When we joined the Daring Cooks, our hope was that we’d be urged to make the things that we’d otherwise never dare to make. This month’s challenge, consommé, certainly rose to the occasion. We do make stock routinely, and even stock so rich, it’s jellied when cold, but had never dared to try to clarify it beyond simply straining out the bones and vegetables used to make it.
To the uninitiated, clarifying stock is an exceedingly counterintuitive exercise: just when you’ve strained your broth, you add eggs whites and ground meat to it, making your semi-clear soup dirty again. Hmm.. And for us, it meant being patient and trusting the recipe - not exactly a strong suit in the Monkeyshines household. Then presto! Suddenly those bits you threw into your soup come together in a ‘raft’ and you have gorgeously clear consommé below.
We’ll start at the top to share the process we followed, and you can also visit the Daring cooks site for complete instructions and several recipes.
When we typically make stock, we use the bones reserved from chicken breasts used in some other meal. I then roast them with the onions, carrots and celery, add water, bay leaf, salt and pepper. This time, we used chicken wings and only lightly baked them as we wanted to experiment with a supposedly proper ‘white’ chicken broth. In the future, I’ll stick to my habits as it’s a) easier b) cheaper c) honestly, I like the flavor of the roasted chicken and aromatics more.
Light Chicken Consommé
2 lb chicken wings
2 stalk celery, diced
2 carrots, peeled and diced
1 large onion, diced
1 Tbsp vegetable oil
1 pound ground chicken
4 egg whites
1 cup crushed ice
- Heat oven to 425 degrees F.
- Roast the chicken wings until they’re just turning golden (or richly gold for a stronger chicken-y-er broth)
- While the chicken is roasting, heat the oil in a large stockpot and gently cook the vegetables.
- Add the chicken wings to the stockpot, then cover with water – you want the water to be about 1” above all the other ingredients. According to the challenge tips, you should always use cold water to start your soup – this way it’s less likely to get cloudy.
- Add a bit of salt and pepper – less than you think you’ll want. Simmer the stock over medium-low heat until the broth tastes chicken-y. You don’t want the stock to boil – bubbles should just lazily and slowly break on top. This may take 2-6 hours depending on how low your heat is, how roasted the meat was, etc. Over time, the broth will be reducing, which is why you don’t want to over-season it at the start.
- Skim off any fat or scum occasionally as the broth cooks, but don’t stir your soup or you might make it cloudy.
- When you’re happy with the taste of the broth, strain it into another pan and remove the meat and veg. Some people re-use this stuff, I usually find it’s too flavorless to want to use at this point.
- Clean your stockpot and return the broth to it. Return to a simmer.
- Now simply disengage what you think you know about cooking and play along. This is a very important step.
- Cook the ground chicken in a skillet until just cooked. Don’t brown it, but you don’t want any more draining juices. Let cool before proceeding.
- Whip the egg whites to soft peaks. Add the crushed ice (we just whacked a few ice cubes in a baggie with our meat mallet). Add the ground chicken to this.
++++++
EXPLORE THE MATERIAL ->
**a)** What oven temperature does the consommé post specify for roasting the chicken wings?
**b)** According to the consommé post, why should you add less salt and pepper at the start than you think you'll want?
**c)** From the consommé post, extract the passage from "When we typically" up to and including "and aromatics more.".
The material that comes next is not needed.

(Dataset items)
++++++
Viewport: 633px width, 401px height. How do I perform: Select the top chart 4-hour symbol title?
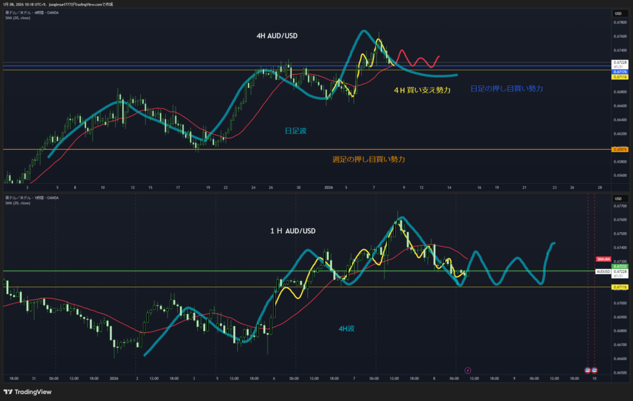33,12
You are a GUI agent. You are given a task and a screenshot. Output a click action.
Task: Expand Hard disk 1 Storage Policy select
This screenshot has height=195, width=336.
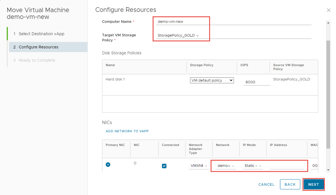click(x=212, y=80)
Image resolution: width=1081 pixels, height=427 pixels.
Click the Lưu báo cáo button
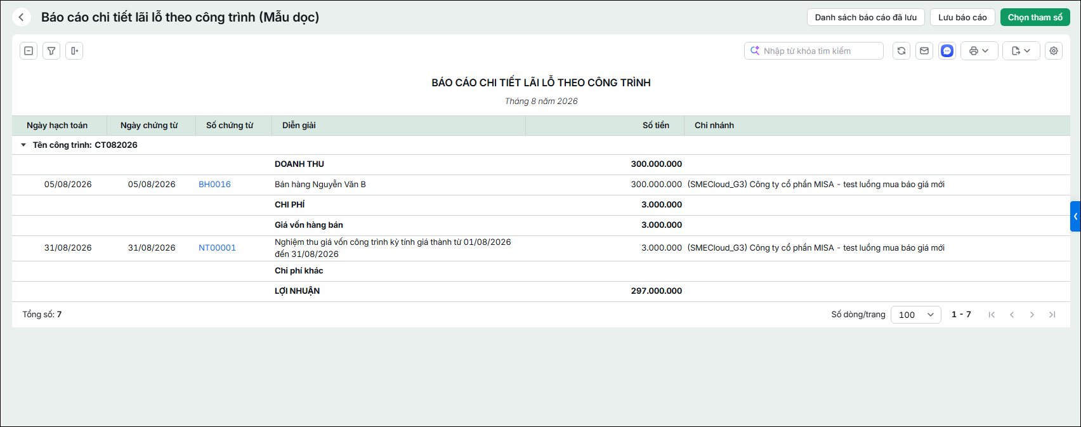click(x=962, y=17)
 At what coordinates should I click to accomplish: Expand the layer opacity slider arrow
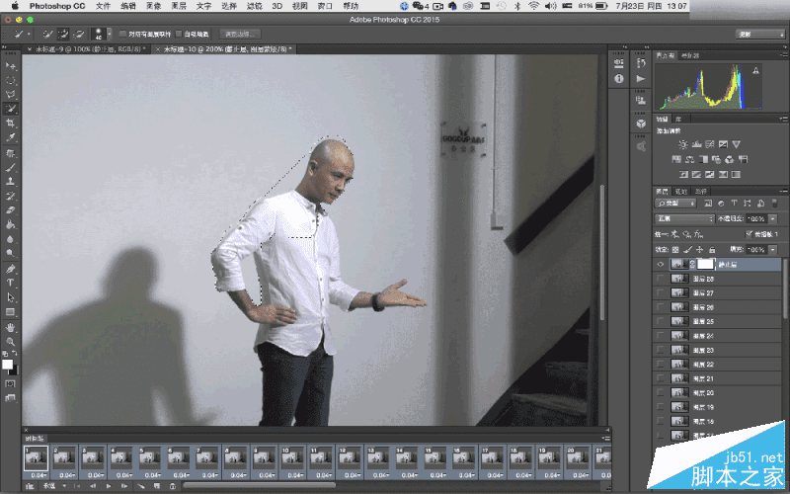[x=773, y=218]
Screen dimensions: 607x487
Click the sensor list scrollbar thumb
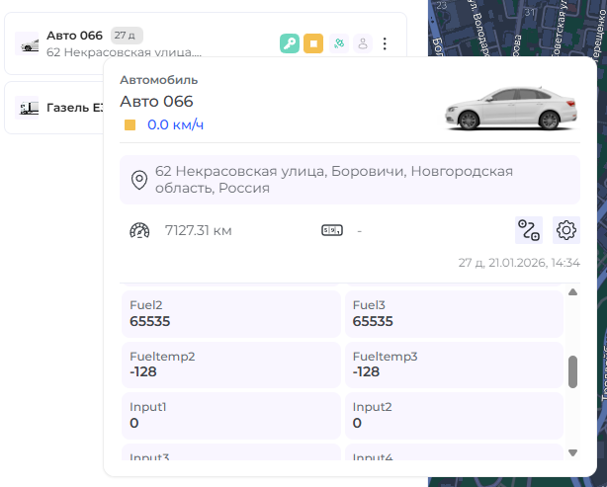pos(572,371)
++++++
SOLUTIONS BELOW ->
**a)** 425 degrees F.

**b)** The broth reduces as it simmers over several hours. Seasoning that seems right at the start can become too strong, so the stock shouldn't be over-seasoned early on.

**c)**
When we typically make stock, we use the bones reserved from chicken breasts used in some other meal. I then roast them with the onions, carrots and celery, add water, bay leaf, salt and pepper. This time, we used chicken wings and only lightly baked them as we wanted to experiment with a supposedly proper ‘white’ chicken broth. In the future, I’ll stick to my habits as it’s a) easier b) cheaper c) honestly, I like the flavor of the roasted chicken and aromatics more.